Established in 1952, the Aga Khan Hospital in Kisumu is a 76-bed acute care facility. The hospital provides general medicine services, specialist clinics and high-tech diagnostic services and has an emergency Casualty Department. It is part of the Aga Khan Health Services international referral system with links to Aga Khan University Hospital, Nairobi and Aga Khan University Hospital, Karachi.

==History==
The foundation for the Aga Khan Dispensary and Maternity Home was laid on 26 February 1951, by Prince Aly Khan, and the facility opened in 1952 as an 8-bed general ward.
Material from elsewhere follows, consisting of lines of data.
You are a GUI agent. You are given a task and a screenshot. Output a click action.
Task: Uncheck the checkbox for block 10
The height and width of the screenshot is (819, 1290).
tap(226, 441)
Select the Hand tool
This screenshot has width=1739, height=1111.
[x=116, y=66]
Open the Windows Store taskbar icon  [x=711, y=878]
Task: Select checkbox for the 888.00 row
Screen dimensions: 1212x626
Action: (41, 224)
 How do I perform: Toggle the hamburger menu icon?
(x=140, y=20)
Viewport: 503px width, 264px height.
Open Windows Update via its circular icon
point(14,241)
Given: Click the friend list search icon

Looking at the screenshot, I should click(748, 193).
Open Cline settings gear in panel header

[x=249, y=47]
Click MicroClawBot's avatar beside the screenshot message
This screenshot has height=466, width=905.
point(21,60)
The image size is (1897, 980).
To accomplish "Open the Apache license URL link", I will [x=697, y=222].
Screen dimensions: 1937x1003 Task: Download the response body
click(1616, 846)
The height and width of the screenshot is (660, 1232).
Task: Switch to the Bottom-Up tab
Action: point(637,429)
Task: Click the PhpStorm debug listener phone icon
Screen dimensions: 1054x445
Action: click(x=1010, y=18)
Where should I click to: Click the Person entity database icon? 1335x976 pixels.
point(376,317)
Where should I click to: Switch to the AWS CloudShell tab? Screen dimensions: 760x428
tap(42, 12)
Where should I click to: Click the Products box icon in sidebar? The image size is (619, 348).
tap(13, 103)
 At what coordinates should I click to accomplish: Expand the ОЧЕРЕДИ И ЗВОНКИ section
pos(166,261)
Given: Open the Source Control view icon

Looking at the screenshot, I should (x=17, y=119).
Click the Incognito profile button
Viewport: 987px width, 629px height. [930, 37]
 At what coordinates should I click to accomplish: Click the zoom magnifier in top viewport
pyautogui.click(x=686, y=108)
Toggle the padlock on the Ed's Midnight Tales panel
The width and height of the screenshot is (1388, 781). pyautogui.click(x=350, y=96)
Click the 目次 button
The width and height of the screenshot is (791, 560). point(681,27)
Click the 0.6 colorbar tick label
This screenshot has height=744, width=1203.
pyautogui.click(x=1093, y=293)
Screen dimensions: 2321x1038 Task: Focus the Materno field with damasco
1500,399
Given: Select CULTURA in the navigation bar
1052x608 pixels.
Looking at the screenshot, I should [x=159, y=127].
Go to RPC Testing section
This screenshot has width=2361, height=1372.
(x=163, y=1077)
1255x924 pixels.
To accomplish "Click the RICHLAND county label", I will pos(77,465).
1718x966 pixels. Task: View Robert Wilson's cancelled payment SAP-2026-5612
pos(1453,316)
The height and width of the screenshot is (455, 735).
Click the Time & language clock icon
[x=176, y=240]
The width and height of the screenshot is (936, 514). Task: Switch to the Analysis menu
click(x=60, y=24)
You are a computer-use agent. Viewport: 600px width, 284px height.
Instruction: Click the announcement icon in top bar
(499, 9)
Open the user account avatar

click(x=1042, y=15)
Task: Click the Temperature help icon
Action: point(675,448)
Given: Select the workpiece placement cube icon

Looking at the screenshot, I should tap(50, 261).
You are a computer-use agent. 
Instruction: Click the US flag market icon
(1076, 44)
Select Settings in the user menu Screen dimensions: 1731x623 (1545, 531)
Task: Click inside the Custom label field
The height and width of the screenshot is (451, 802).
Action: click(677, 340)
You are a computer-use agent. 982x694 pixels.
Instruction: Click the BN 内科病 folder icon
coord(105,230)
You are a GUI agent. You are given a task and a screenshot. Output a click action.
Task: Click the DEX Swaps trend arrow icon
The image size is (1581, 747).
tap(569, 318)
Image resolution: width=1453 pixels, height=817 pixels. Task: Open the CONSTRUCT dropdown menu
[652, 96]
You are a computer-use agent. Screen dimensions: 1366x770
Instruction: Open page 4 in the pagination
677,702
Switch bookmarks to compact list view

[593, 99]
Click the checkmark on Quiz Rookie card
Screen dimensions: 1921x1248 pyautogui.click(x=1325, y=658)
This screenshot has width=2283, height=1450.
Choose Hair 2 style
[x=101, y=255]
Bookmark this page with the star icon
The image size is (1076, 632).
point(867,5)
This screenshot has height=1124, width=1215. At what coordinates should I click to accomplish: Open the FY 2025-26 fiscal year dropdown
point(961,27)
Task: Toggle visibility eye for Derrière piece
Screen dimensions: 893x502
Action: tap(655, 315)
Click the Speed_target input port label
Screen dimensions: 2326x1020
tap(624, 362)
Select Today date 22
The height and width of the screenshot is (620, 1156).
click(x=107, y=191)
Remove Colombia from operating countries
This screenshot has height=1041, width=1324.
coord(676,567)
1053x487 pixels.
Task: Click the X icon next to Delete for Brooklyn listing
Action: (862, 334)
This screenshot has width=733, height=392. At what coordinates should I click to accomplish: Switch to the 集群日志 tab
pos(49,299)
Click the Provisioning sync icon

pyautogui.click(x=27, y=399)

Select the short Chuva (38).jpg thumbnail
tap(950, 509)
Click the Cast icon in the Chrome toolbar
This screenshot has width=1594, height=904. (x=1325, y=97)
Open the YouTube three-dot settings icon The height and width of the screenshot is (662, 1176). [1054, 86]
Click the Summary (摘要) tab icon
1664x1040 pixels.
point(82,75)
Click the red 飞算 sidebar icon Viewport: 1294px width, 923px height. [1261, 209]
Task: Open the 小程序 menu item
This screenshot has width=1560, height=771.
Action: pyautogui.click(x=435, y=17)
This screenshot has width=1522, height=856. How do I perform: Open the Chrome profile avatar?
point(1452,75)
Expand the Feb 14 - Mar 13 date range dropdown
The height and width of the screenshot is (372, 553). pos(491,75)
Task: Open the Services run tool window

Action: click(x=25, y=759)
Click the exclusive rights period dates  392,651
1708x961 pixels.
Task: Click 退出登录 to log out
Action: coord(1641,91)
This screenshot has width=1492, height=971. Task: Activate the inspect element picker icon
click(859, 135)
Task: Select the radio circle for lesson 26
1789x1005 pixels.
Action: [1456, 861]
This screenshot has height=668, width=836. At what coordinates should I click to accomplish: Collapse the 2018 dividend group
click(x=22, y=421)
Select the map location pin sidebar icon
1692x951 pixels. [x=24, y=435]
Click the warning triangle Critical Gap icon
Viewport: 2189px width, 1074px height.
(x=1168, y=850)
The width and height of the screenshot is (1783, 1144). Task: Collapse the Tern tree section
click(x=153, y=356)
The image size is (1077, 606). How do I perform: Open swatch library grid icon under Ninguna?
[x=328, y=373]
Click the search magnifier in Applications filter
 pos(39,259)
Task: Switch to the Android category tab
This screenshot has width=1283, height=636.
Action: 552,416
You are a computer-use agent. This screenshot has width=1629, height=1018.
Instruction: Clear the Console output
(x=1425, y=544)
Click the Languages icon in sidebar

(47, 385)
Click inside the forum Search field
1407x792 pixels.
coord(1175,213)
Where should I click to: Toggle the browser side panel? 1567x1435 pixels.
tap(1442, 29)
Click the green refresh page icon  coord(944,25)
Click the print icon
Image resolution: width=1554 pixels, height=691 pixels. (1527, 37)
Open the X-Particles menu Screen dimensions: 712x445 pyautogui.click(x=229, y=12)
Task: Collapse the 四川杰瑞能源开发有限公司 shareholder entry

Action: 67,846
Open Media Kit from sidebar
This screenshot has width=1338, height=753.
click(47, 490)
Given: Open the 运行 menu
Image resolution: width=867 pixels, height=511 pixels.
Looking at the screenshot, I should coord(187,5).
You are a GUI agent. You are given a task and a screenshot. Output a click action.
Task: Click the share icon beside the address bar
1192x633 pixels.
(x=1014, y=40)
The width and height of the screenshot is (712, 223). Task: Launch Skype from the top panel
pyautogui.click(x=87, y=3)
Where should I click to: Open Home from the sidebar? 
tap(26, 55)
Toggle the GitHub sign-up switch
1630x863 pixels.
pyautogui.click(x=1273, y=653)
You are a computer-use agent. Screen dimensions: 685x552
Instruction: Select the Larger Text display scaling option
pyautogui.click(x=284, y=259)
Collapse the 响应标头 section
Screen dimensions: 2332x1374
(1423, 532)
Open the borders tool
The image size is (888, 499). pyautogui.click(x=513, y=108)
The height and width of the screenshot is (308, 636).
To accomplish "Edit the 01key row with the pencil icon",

In 1960, the dispensary was extended to incorporate two general wards with a total of 17 beds and an outpatient department. A small laboratory was established in 1975 and a portable X-ray machine purchased. By 1979, the average bed occupancy was over 100 percent, which indicated a need for expansion.

In 1991, the hospital had 55 beds, piped oxygen gas was available, an administration block was completed and physiotherapy services were introduced. By 1992 the bed capacity had increased to 76 with a paediatric ward, a VIP wing and an acute care unit.